Program penyuluhan memiliki peranan penting untuk meningkatkan
kepatuhan pasien dalam menjalani program pengobatan yang telah
dibuat sehingga program tersebut mencapai target terapi yang
diharapkan. Program penyuluhan dilakukan sejak pertemuan pertama
dan perlu dilakukan pengulangan pada pertemuan berikutnya.
3. Pencegahan tersier
32
Pencegahan tersier memiliki sasaran khusus yaitu kelompok dengan
penyandang DM yang telah mengalami penyulit dalam mencegah
terjadinya kecacatan lebih lanjut dan meningkatkan kualitas hidup.

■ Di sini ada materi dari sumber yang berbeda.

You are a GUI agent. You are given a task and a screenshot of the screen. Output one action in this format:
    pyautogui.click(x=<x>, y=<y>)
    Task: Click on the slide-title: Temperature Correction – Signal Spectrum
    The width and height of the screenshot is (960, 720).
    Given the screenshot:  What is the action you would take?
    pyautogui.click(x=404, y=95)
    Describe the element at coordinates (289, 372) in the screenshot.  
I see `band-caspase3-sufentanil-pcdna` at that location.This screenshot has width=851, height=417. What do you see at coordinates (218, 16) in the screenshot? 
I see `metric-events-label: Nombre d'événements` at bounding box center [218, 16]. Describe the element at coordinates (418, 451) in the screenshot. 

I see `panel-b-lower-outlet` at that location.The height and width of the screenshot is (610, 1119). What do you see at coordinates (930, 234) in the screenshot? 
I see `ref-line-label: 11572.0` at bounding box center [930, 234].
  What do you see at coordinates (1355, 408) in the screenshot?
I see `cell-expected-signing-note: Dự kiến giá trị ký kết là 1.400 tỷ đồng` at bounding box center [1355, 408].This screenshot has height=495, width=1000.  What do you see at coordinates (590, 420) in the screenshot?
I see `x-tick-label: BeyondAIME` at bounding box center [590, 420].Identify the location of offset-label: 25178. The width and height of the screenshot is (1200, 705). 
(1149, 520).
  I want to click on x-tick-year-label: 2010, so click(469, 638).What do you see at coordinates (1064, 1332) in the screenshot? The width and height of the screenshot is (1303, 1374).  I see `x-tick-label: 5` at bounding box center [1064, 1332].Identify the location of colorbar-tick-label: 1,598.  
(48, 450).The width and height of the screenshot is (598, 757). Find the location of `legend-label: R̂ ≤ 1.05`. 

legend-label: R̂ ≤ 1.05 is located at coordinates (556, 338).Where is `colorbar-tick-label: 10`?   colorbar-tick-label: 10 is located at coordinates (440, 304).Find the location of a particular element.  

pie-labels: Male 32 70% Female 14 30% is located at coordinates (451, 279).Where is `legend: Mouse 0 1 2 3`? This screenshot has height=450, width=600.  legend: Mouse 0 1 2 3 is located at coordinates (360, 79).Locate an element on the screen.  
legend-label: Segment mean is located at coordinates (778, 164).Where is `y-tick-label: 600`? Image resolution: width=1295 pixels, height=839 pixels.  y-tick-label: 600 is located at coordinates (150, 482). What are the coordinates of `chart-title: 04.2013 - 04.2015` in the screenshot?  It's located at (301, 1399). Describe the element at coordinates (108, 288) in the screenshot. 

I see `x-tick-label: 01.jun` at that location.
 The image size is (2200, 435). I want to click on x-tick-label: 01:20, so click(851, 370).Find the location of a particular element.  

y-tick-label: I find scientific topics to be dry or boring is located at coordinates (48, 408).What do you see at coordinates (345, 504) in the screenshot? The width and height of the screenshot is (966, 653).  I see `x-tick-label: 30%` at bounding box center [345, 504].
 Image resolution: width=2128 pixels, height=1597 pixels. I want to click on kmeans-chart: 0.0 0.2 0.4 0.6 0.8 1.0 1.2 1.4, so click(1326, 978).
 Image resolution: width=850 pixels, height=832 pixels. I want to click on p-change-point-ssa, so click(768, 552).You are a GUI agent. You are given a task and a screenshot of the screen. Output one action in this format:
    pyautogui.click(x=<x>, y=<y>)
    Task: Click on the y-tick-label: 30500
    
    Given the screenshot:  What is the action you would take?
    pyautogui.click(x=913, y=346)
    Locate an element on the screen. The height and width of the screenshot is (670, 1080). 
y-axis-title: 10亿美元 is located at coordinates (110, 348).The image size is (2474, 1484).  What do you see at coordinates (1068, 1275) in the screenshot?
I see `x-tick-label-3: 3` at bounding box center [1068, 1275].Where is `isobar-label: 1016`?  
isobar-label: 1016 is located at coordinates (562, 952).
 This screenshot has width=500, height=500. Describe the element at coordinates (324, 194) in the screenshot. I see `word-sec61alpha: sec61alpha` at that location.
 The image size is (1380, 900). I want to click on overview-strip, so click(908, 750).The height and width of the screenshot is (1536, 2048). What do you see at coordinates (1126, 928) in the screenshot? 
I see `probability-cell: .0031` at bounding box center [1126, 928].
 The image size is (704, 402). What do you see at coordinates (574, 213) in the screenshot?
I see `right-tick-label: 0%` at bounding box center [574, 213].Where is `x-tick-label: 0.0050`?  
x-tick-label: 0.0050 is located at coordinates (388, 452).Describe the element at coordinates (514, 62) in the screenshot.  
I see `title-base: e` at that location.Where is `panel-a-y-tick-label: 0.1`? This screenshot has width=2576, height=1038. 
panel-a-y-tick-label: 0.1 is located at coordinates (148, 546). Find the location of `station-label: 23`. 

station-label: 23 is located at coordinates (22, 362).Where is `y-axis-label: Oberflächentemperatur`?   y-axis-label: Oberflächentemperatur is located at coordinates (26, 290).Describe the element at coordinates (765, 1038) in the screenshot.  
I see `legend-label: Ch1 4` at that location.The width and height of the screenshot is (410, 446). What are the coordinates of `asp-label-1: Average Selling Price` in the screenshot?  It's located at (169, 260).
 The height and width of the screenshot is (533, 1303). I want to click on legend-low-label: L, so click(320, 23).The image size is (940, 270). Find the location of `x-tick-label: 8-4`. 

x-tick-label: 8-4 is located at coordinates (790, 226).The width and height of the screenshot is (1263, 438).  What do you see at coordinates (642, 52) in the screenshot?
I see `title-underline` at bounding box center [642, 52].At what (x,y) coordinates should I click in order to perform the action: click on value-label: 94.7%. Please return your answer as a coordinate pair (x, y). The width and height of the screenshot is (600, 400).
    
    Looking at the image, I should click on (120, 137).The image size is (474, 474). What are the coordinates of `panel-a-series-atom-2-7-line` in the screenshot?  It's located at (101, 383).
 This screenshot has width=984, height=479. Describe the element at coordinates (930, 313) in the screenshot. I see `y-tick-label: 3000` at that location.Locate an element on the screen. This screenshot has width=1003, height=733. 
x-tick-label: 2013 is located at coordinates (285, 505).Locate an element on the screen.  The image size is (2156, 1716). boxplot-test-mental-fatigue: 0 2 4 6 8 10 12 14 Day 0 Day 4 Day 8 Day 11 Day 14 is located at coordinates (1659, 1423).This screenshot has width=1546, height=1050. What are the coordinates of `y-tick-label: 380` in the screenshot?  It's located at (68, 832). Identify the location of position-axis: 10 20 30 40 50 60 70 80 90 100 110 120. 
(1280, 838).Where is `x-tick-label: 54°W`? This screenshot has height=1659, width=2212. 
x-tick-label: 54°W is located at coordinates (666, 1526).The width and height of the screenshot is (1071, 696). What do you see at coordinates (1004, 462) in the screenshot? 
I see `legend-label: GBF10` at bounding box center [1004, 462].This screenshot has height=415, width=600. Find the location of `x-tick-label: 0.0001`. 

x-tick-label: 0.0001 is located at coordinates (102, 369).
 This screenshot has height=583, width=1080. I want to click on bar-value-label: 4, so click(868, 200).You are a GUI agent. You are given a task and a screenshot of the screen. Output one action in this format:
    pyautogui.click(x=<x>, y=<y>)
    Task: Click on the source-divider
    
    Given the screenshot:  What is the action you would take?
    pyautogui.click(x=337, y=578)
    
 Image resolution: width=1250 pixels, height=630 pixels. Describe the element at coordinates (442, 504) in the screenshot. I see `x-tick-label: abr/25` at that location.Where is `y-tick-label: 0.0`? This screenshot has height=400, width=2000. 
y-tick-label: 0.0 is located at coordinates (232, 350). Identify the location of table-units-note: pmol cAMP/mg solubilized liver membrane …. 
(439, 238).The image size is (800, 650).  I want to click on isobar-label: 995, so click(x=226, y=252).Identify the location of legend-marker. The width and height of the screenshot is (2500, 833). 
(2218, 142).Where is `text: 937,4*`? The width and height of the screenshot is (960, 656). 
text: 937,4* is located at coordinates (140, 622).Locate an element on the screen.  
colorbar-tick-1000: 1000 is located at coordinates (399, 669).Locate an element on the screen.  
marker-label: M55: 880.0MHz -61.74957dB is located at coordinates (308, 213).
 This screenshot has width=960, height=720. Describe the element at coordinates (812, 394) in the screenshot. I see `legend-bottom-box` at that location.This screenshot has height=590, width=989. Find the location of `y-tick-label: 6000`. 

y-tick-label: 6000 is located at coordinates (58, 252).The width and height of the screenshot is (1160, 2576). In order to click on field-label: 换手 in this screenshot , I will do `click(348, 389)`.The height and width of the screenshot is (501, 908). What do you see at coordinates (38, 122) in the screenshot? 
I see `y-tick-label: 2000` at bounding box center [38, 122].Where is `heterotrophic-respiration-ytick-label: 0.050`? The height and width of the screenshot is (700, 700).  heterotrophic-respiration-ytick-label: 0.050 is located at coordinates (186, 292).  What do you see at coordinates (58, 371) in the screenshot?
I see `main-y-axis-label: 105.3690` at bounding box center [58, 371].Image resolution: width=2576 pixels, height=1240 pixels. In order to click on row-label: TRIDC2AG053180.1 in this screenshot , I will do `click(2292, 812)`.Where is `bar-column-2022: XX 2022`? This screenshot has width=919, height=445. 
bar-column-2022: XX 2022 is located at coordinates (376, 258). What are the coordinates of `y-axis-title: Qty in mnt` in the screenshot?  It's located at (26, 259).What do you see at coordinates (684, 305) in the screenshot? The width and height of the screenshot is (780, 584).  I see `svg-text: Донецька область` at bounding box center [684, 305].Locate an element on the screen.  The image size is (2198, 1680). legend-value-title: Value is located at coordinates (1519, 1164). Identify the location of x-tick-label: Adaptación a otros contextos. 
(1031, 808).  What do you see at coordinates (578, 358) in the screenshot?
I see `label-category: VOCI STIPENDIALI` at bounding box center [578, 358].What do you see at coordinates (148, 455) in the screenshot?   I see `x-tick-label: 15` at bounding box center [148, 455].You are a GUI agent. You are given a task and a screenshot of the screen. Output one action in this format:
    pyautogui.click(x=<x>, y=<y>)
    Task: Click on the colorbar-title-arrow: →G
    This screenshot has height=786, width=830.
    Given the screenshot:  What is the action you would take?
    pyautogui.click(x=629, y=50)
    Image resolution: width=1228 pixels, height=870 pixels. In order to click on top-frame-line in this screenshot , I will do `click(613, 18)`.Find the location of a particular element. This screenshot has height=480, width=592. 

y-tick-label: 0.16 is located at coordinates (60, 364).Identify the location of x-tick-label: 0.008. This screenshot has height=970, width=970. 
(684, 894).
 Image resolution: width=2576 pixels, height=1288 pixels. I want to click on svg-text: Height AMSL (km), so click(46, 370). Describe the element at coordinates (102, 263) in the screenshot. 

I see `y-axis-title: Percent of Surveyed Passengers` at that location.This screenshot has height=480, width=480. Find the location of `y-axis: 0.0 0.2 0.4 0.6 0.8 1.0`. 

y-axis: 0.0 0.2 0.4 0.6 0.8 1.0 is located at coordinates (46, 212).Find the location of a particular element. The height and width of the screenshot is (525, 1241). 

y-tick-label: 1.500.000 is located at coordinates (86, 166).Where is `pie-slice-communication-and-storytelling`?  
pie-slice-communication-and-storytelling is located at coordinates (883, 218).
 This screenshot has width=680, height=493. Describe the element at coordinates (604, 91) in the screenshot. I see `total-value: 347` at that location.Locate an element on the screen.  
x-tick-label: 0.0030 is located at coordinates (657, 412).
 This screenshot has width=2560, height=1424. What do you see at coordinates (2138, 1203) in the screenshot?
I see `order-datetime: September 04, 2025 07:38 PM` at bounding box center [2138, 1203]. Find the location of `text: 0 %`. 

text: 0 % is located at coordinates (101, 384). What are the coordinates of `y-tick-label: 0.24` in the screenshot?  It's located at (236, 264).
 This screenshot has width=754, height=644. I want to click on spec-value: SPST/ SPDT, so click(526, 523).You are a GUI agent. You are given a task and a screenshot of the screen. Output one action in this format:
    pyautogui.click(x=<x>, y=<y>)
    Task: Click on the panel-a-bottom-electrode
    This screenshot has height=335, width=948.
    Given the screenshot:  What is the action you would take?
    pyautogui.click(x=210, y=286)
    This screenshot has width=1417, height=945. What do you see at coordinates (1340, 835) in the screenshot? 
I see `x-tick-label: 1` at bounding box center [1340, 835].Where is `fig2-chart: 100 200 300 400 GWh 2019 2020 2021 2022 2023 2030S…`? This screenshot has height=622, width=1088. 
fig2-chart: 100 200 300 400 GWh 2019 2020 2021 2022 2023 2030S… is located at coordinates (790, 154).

Upaya rehabilitasi pada kelompok dengan DM dilakukan sedini
mungkin, sebelum terjadinya kecacatan yang menetap. Pada upaya ini
tetap dilakukan penyuluhan pada pasien dan keluarga pasien, misalnya
materi penyuluhan tentang sebuah upaya rehabilitasi yang bisa
dilakukan untuk mencapai kualitas hidup yang optimal (Perkeni, 2015).
2.3.7 Pengobatan dan Penanganan Diabetes Mellitus Tipe 2
Pada penderita DM tipe 2, penatalaksanaan pengobatan yaitu dengan
menerapkan pola hidup sehat, mengurangi berat badan, diet yang sehat, dan
berolahraga. hal ini merupakan sebuah penanganan yang difokuskan pada
gaya hidup dan aktifitas fisik. Pengontrolan tingkat kadar glukosa darah
merupakan kunci program pengobatan, sebagai langkah pengontrolan
glukosa darah dapat diberikan obat anti hiperglikemia oral atau oral anti
diabetes (OAD) yang dapat diberikan sebagai terapi tunggal atau kombinasi,
atau dilakukan pemberian injeksi insulin (Perkeni, 2015).